Recently there has been an increase in questions raised about China’s unrelenting ambitions to connect the country with high-speed rail. Some commentators question whether the new lines will meet projected capacity, others argue that ticket prices are out of reach for China’s workers, and there is even concern over the safety of the tracks.
Yet given the benefit of the doubt, there is no question that expanding high-speed rail needs to remain a top priority in developing a comprehensive national transportation network. It isn’t as if China has invested only in high-speed rail at the expense of other forms of transportation infrastructure such as roads and airports- in fact the country has been busy building both in addition to focusing on trains.

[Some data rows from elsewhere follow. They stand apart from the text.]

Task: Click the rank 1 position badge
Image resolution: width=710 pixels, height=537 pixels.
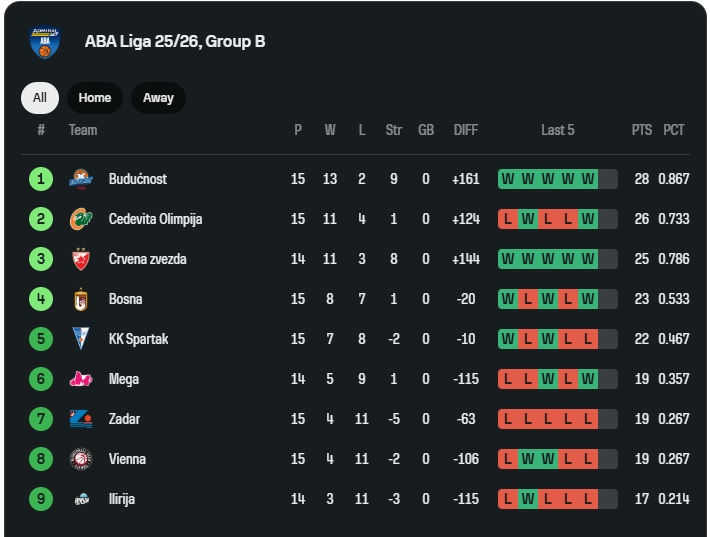Action: click(41, 179)
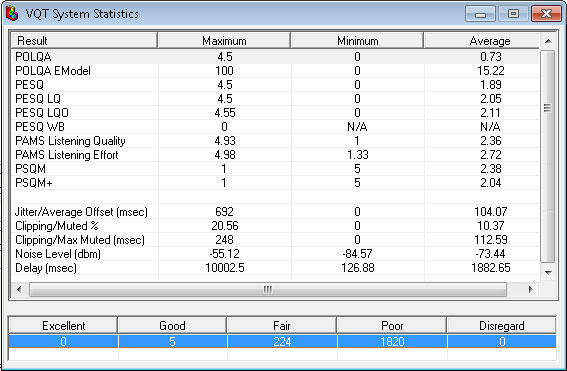This screenshot has height=371, width=567.
Task: Sort by the Result column header
Action: coord(84,40)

Developing high-speed passenger rail makes a lot of sense in China given the large population of the country’s urban areas. Intercity lines between large cities that are too close to be serviced by frequent commercial flights, such as Guangzhou-Shenzhen, Beijing-Tianjin, and Chengdu-Chongqing, are always packed with passengers. I know because I have been on each of these lines several times. Commentators who argue that no one is riding China’s new trains because the cost of tickets is too high should try taking a trip on one of these new lines sometime.

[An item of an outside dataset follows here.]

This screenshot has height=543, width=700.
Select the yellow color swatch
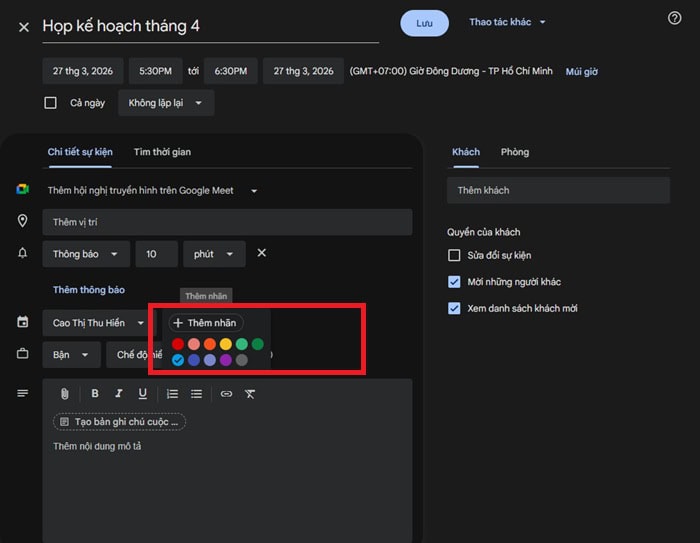(x=225, y=344)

For cities that are further apart, the argument against high-speed rail connections might have a bit more merit. After all, what is the justification for building high-speed rail lines between Chinese cities that are far apart when the cost of flying would be about the same and the travel time less? The answer is simple: convenience.
Anyone who flies frequently within China knows that long delays are not uncommon. Most often this is not due to weather problems but attributable to a massive amount of air traffic. In fact, domestic flight delays last year were the worst in 5 years. Part of this has to do with the fact that many of the country’s airports are undersized and haven’t kept up with the huge increase in domestic air travel in the past decades.
For instance, in Chengdu, the city where I live, the airport has only one runway which means that planes often have to queue up for long periods before being permitted to takeoff. Although the airport is now expanding and a brand new airport is planned in another location outside the city, the air traffic problem doesn’t appear to be letting up in the near future.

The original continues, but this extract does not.